Ndubuisi Orji, Abuja
The House of Representatives has rejected the proposed Operation Positive Identification (OPI) being planned by the Nigeria Army to commence nationwide on November 1.
Consequently, it charged President Muhammadu Buhari to direct the Chief of Army Staff, General Tukur Buratai, to put the operation on hold pending due consultations on the OPI. The House also directed its Committee on Army to immediately engage with Buratai to develop a pro-people security management strategy.
This followed adoption of a motion sponsored by the Minority Leader, Ndudi Elumelu, at yesterday’s plenary, urging the House to intervene and halt the proposed military operation.
Elumelu, in his lead debate, argued that the Army was exceeding its constitutional brief by proposing to embark on a nationwide military operation without the authorisation of the National Assembly.
According to him, the 1999 Constitution (as amended) stipulates that before the Army can embark on any activity outside its brief, it must get the approval of the National Assembly. The minority leader, who said he was not aware the parliament had given any such approval, contended that the operation, if allowed, will amount to an infringement on the rights of the citizens.
“If the proposed Operation Positive Identification is allowed, it will downgrade innocent Nigerians to suspects, prisoners and in fact, conquered persons in their own country, thereby stripping them of their constitutionally guaranteed freedom of movement, and instilling fear and anxiety in the citizenry.”
Chukwuma Umeoji, an All Progressives Grand Alliance (APGA) member, who represents Aguata Federal Constituency of Anambra State, urged the Army to jettison the proposed operation as it is allien to the 1999 Constitution as amended.
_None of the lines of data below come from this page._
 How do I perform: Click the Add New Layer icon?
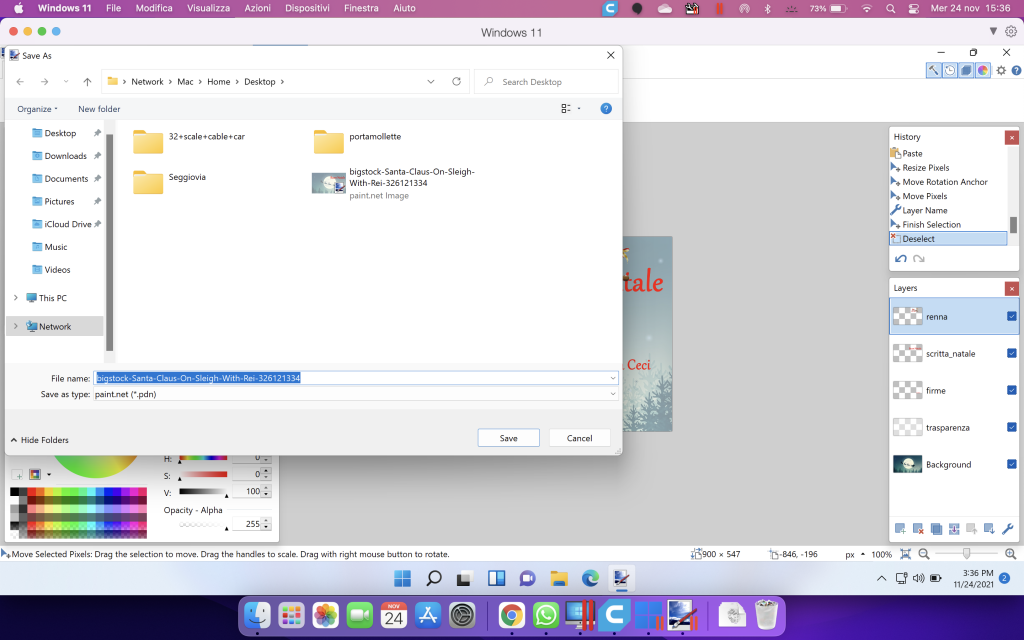900,528
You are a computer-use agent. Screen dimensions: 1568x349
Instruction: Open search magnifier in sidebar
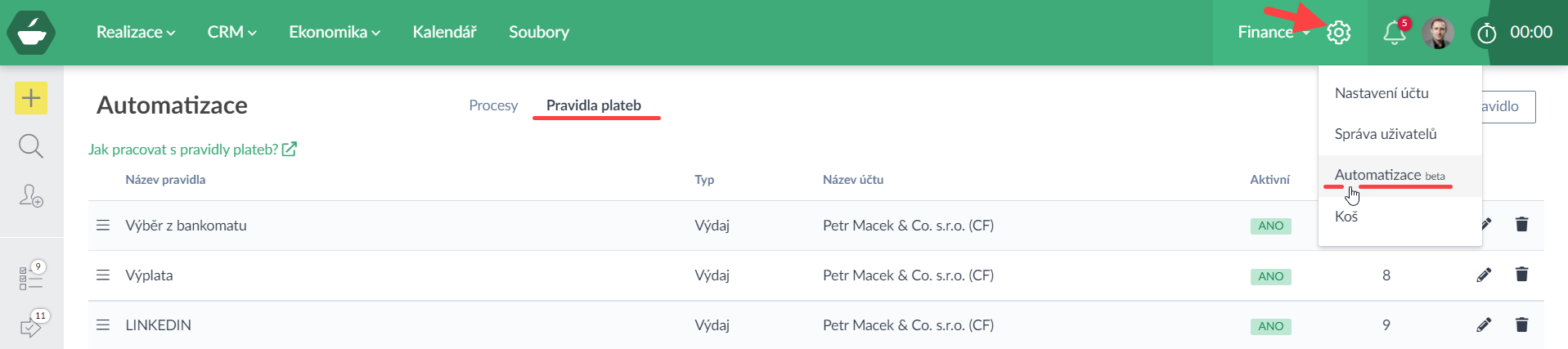(31, 147)
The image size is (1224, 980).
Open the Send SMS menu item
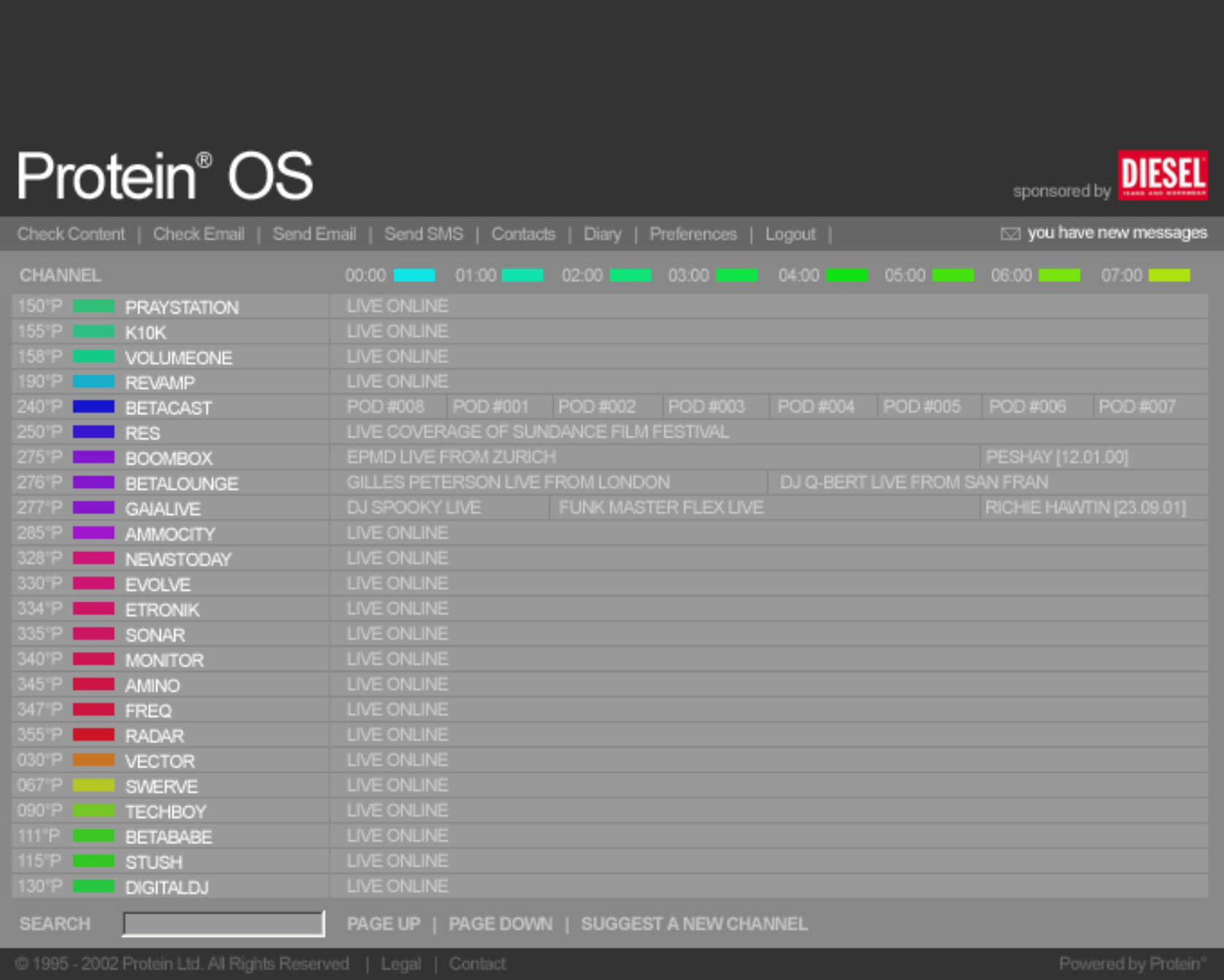(x=424, y=234)
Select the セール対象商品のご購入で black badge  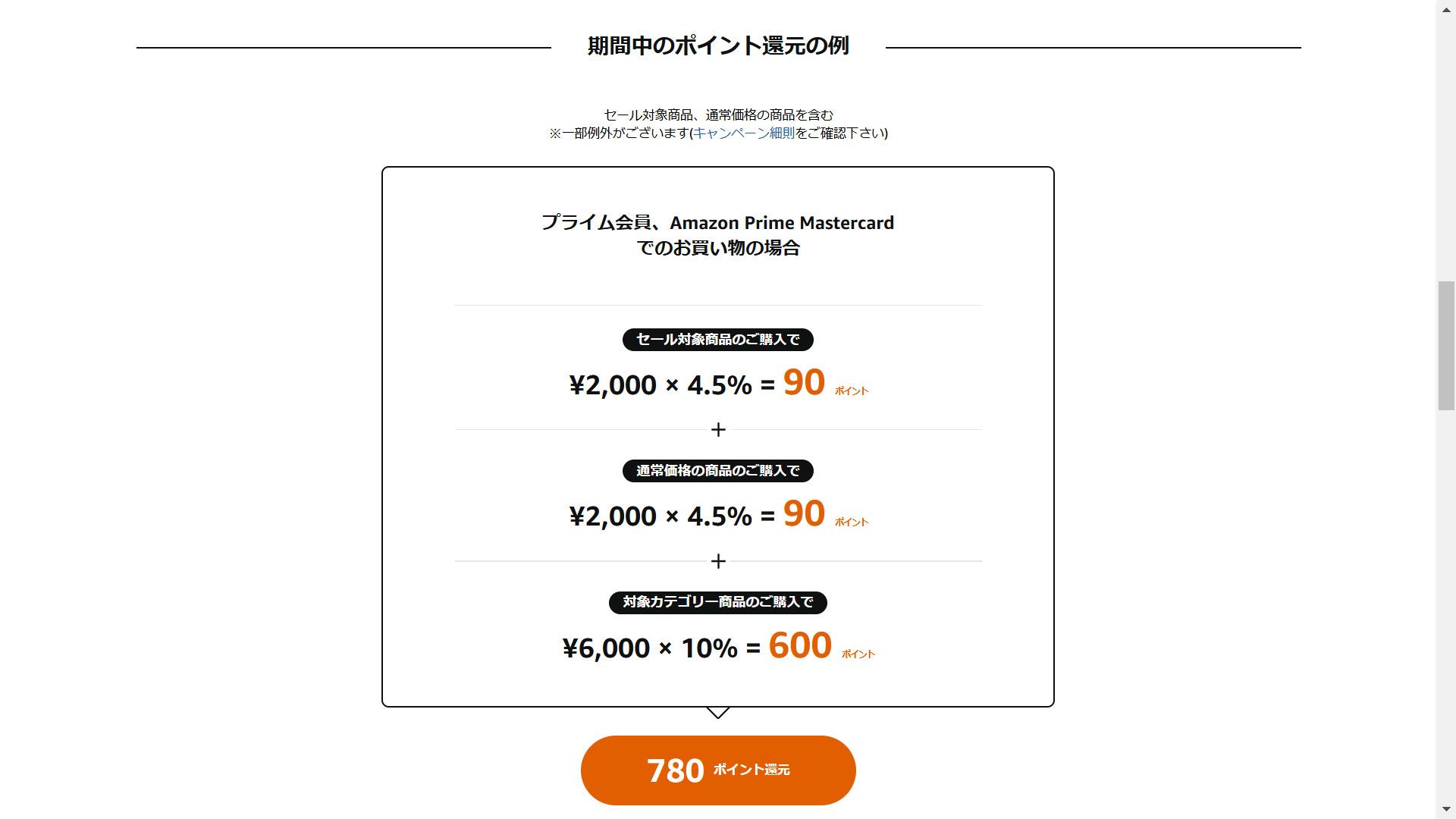tap(717, 340)
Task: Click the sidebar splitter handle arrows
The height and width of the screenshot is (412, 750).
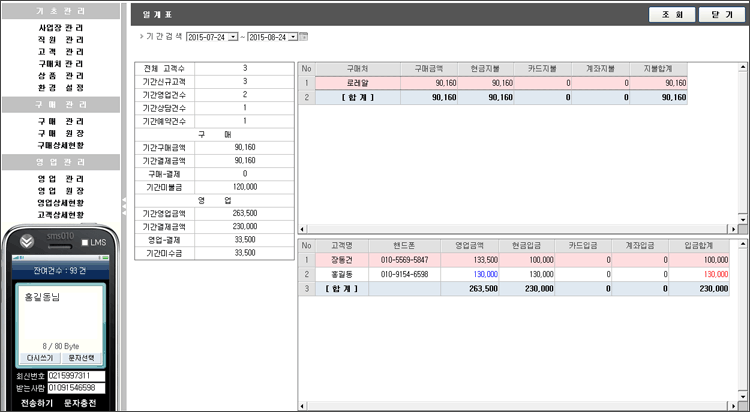Action: 124,204
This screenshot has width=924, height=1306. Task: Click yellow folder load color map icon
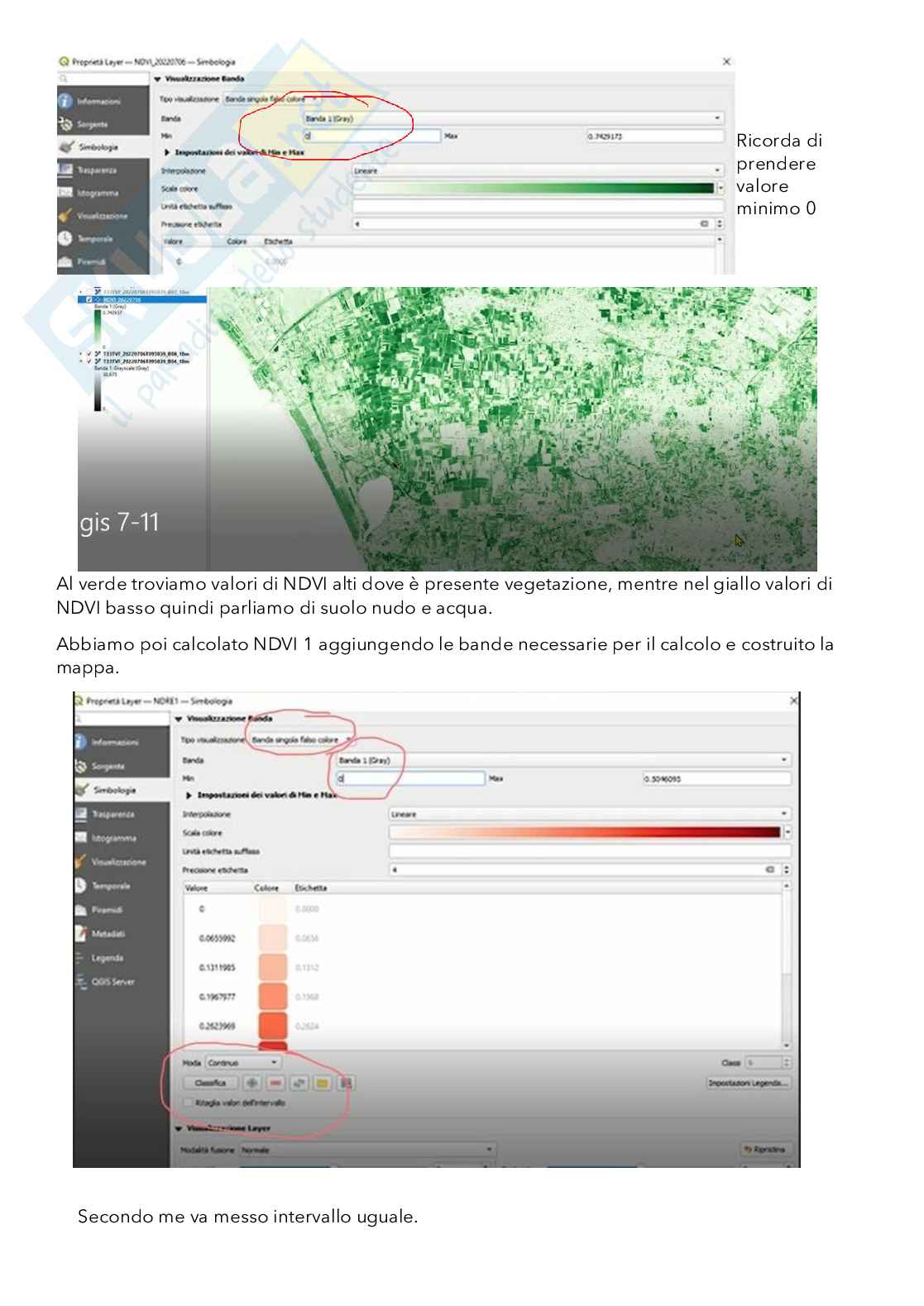[x=323, y=1083]
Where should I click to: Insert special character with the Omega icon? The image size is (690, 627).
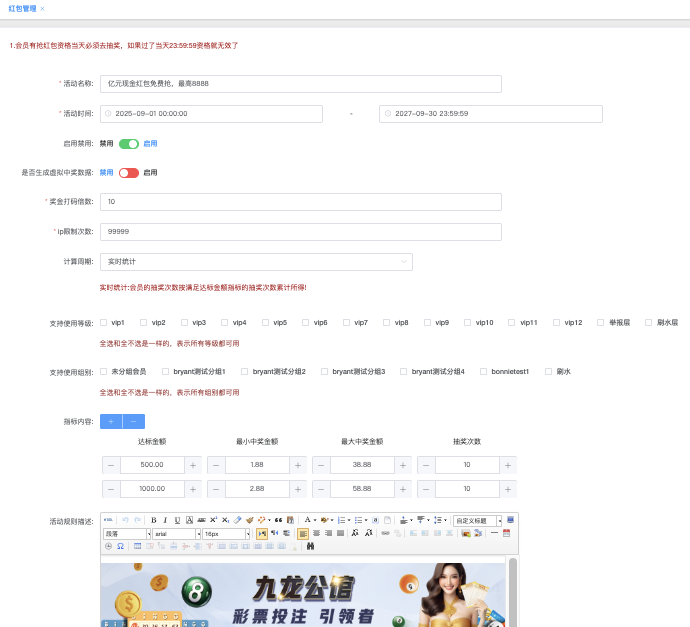click(x=120, y=547)
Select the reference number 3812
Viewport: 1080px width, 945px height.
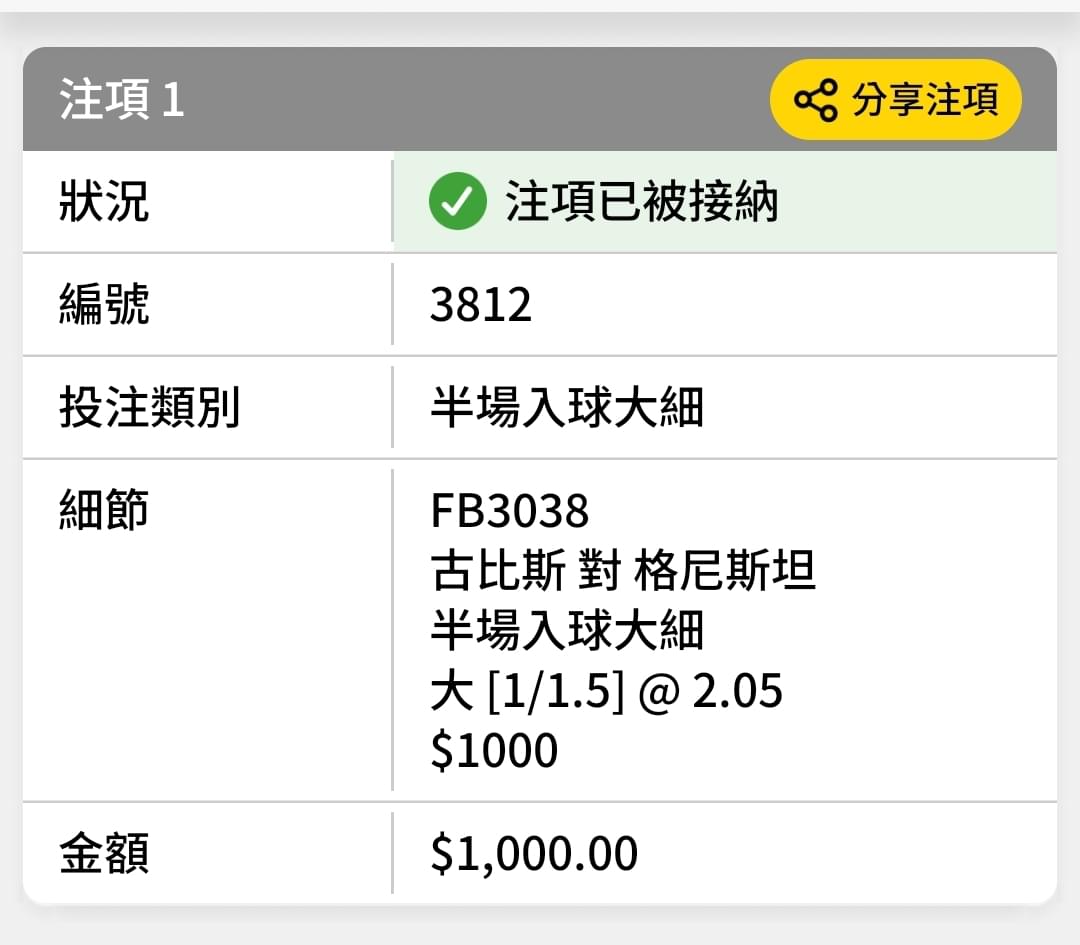[x=481, y=304]
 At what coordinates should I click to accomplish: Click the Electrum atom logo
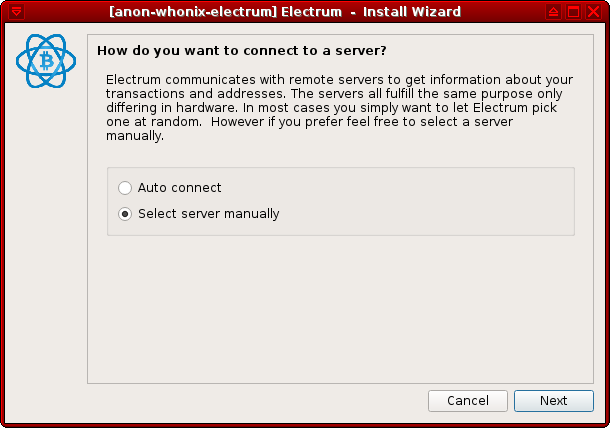[x=43, y=63]
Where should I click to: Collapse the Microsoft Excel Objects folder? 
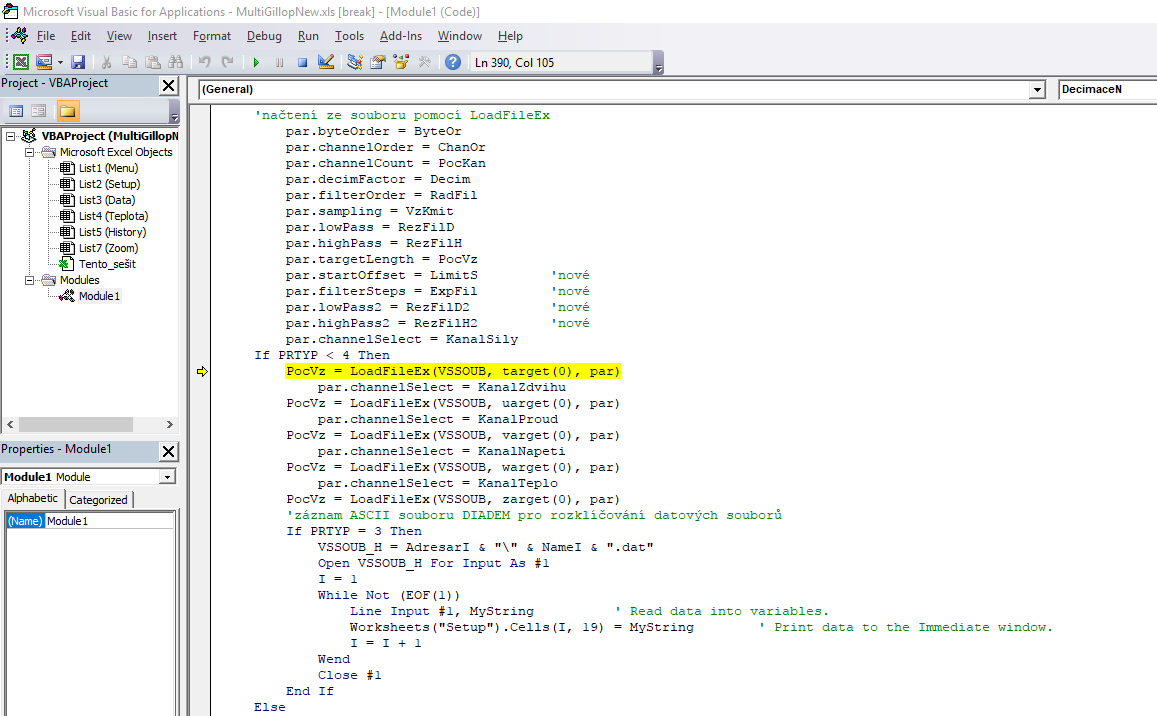tap(30, 152)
“It it is worrisome that the military is increasingly been involved in primary civilian exercise. The government should initiate a programme for the withdrawal of the military from engagement that are primarily the constitutional role of the police. The militarisation of the country is dangerous for democracy, considering the history of the country. In the eyes of the international community, it portrays Nigeria as country at war with itself. The military is used for citizen identification only in occupied territory.